[Document text]
>> START
External Interfaces

Serial Port Signals and Pin Assignments

Serial ports consist of two signal types: data signals and control signals. To support these signal types, as well as the signal ground, the RS-232 standard defines a 25-pin connection. However, most PC's and UNIX platforms use a 9-pin connection. In fact, only three pins are required for serial port communications: one for receiving data, one for transmitting data, and one for the signal ground.

The pin assignment scheme for a 9-pin male connector on a DTE is given below.

The pins and signals associated with the 9-pin connector are described below. Refer to the RS-232 standard for a description of the signals and pin assignments used for a 25-pin connector.

Table 10-1: Serial Port Pin and Signal Assignments 

Pin	Label	Signal Name	Signal Type
1	CD	Carrier Detect	Control
2	RD	Received Data	Data
3	TD	Transmitted Data	Data
4	DTR	Data Terminal Ready	Control
5	GND	Signal Ground	Ground
6	DSR	Data Set Ready	Control
7	RTS	Request to Send	Control
8	CTS	Clear to Send	Control
9	RI	Ring Indicator	Control

The term "data set" is synonymous with "modem" or "device," while the term "data terminal" is synonymous with "computer."

Note    The serial port pin and signal assignments are with respect to the DTE. For example, data is transmitted from the TD pin of the DTE to the RD pin of the DCE.

Signal States

Signals can be in either an active state or an inactive state. An active state corresponds to the binary value 1, while an inactive state corresponds to the binary value 0. An active signal state is often described as logic 1, on, true, or a mark. An inactive signal state is often described as logic 0, off, false, or a space.
>> END
[Data extract]
>> START
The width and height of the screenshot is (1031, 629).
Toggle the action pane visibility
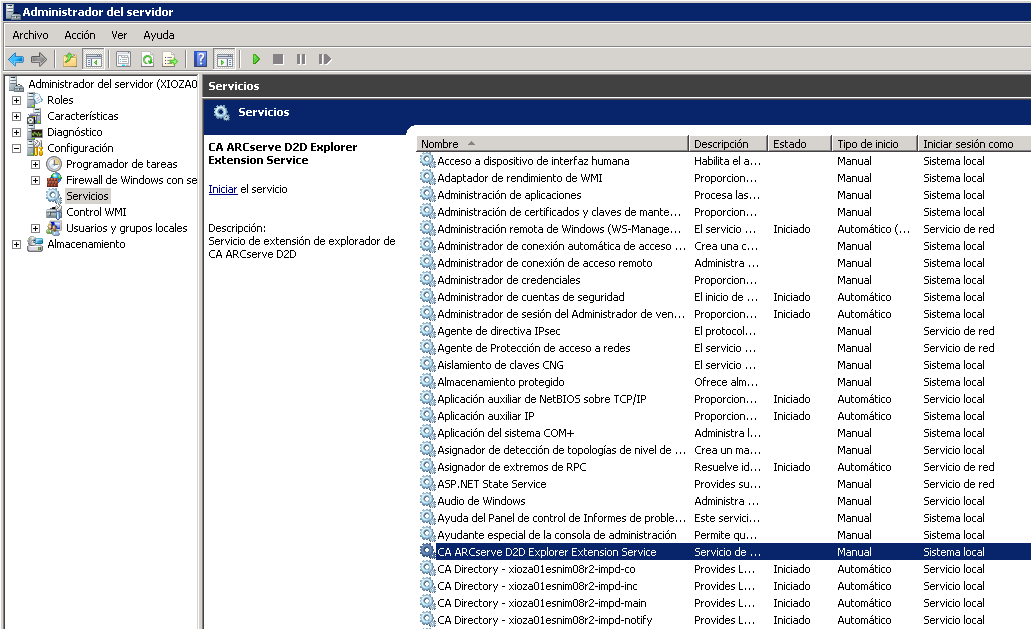click(x=222, y=59)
>> END
[Given instruction A] In the serial port text, write out the passage from "External Interfaces" to "is given below.".
[Given instruction B] According to the serial port text, which pin number on the 9-pin connector carries the Ring Indicator signal?

[Final answer A]
External Interfaces

Serial Port Signals and Pin Assignments

Serial ports consist of two signal types: data signals and control signals. To support these signal types, as well as the signal ground, the RS-232 standard defines a 25-pin connection. However, most PC's and UNIX platforms use a 9-pin connection. In fact, only three pins are required for serial port communications: one for receiving data, one for transmitting data, and one for the signal ground.

The pin assignment scheme for a 9-pin male connector on a DTE is given below.

[Final answer B] Pin 9